**MATERIALS PROVIDED**
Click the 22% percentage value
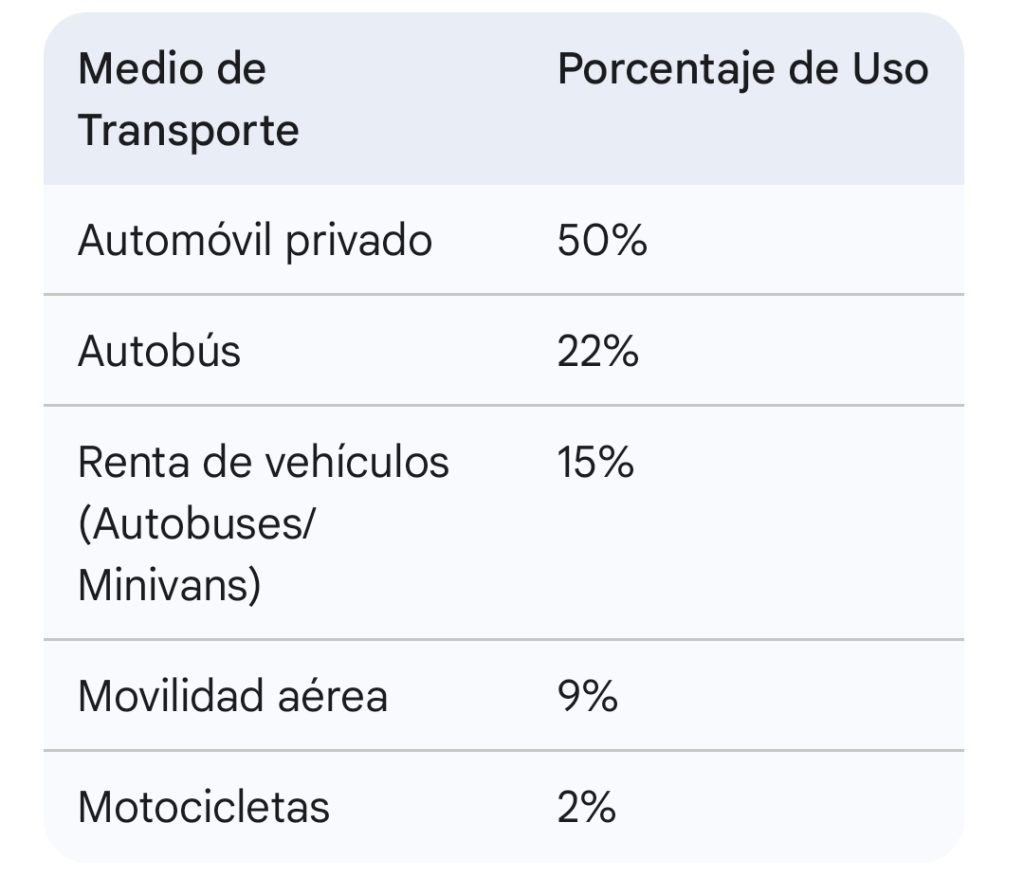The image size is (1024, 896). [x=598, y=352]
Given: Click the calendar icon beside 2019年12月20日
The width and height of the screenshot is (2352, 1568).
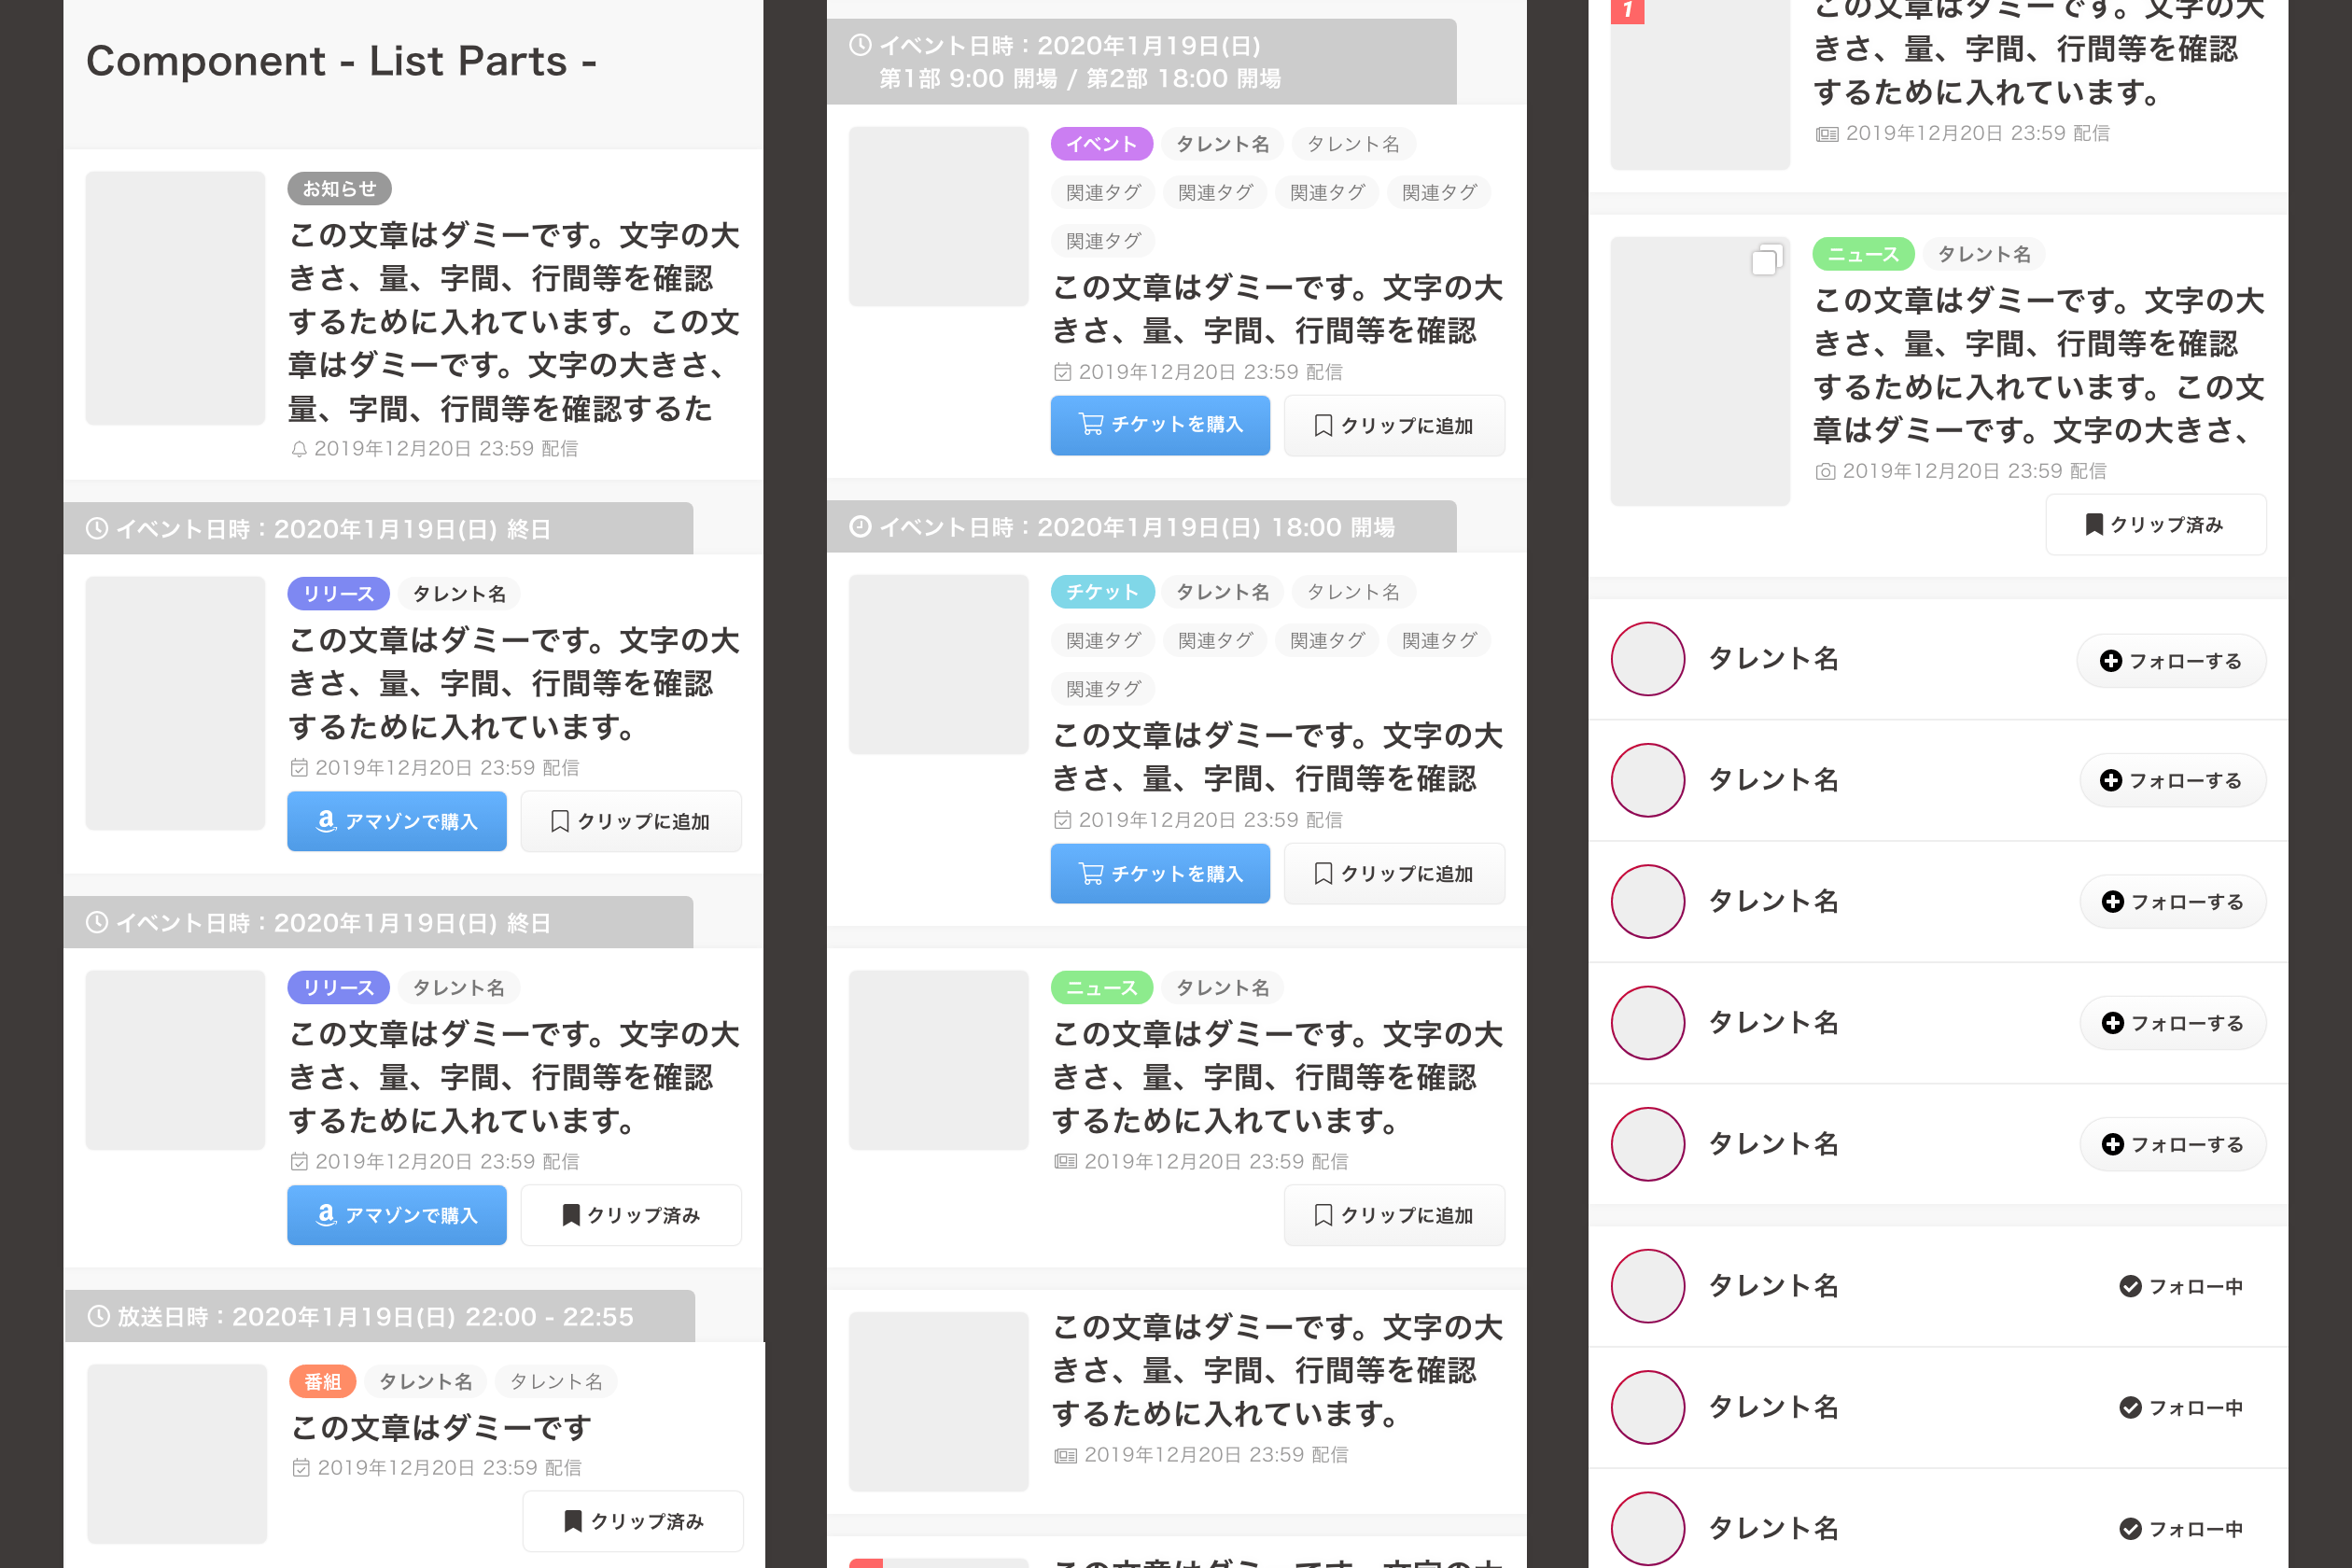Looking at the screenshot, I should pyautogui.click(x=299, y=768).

**YOUR TASK**
Can you retype all of the rows above word for word, leaving the pictures out?

**TASK OUTPUT**
Click the 22% percentage value
The image size is (1024, 896). [x=598, y=352]
Given: Click the calendar icon beside 2019年12月20日
The width and height of the screenshot is (2352, 1568).
Looking at the screenshot, I should pyautogui.click(x=299, y=768).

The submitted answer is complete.